Le défi djihadiste au Sahel doit absolument être global pour justifier des interventions militaires et vendre des journaux. Des histoires de va-nu-pieds qui prendraient les armes au nom du Coran ne sont guère audibles. Elles n’intéressent pas grand monde si elles ne sont pas aussitôt connectées à un péril qui touche directement les Français dans l’Hexagone, via al-Qaïda ou Daech.
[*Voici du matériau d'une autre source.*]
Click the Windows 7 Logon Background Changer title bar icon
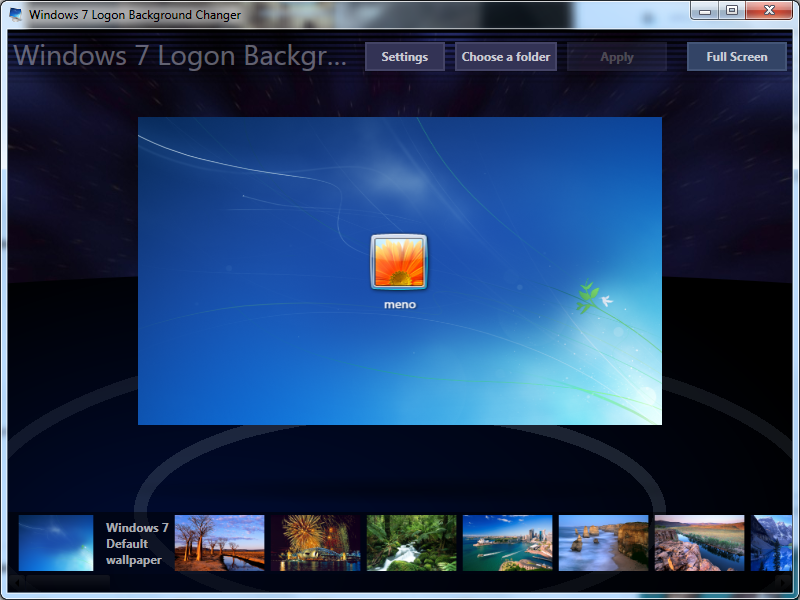This screenshot has height=600, width=800. point(14,14)
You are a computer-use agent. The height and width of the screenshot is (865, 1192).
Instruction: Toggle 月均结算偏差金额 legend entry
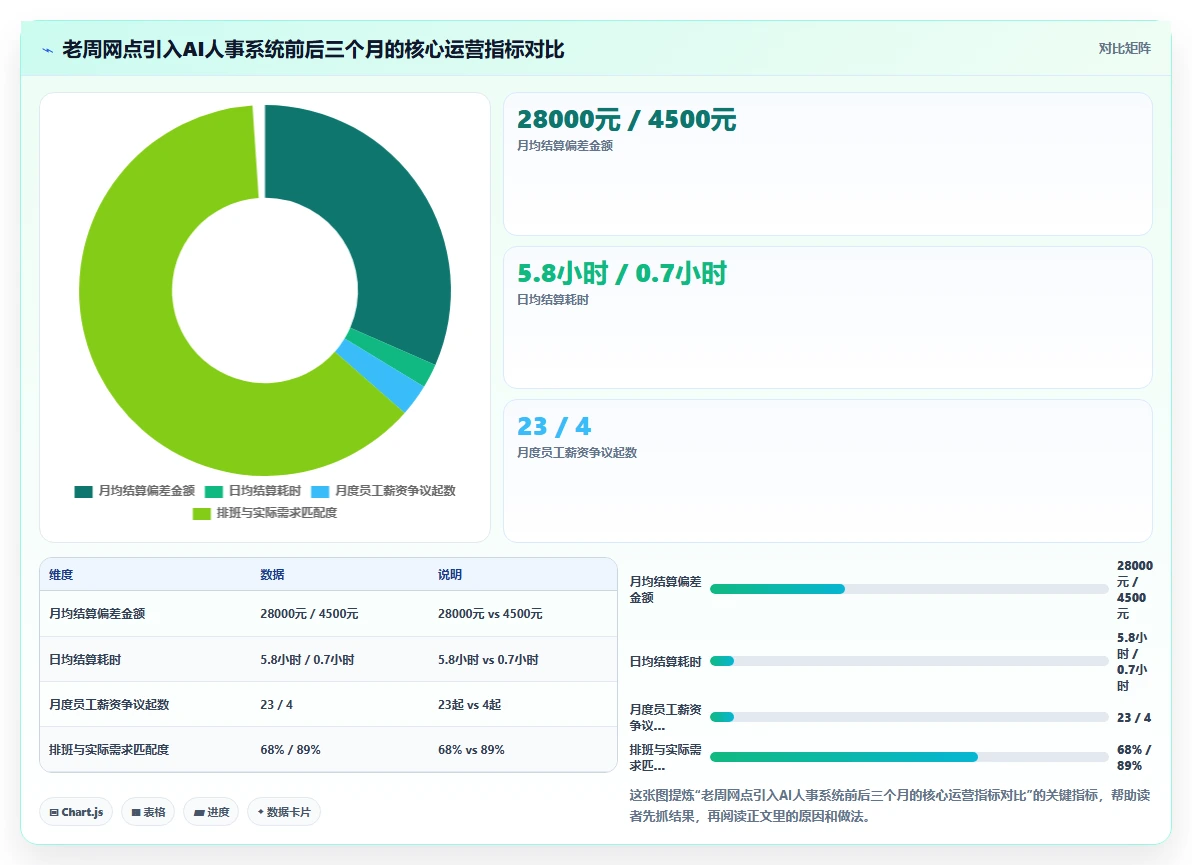coord(135,491)
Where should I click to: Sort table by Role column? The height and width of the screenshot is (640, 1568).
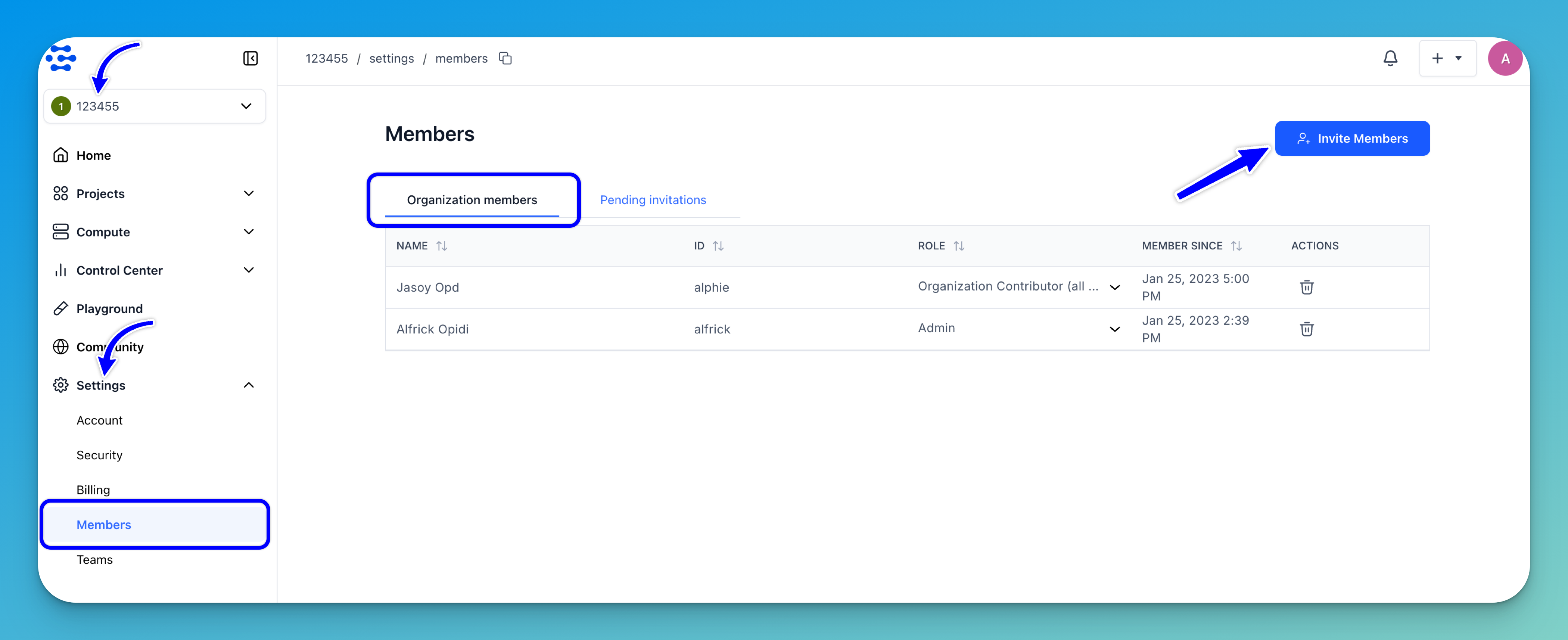click(959, 246)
Mieux vaut donc, comme le ministre des Affaires étrangères Jean- Yves Le Drian, affirmer que « les groupes terroristes [du Sahel] représentent une menace globale». Pour beaucoup de décideurs et d’observateurs, il est évidemment tentant de rattacher toutes les mouvances djihadistes à un tronc commun au prétexte qu’elles se revendiquent d’une approche radicale et violente du Coran.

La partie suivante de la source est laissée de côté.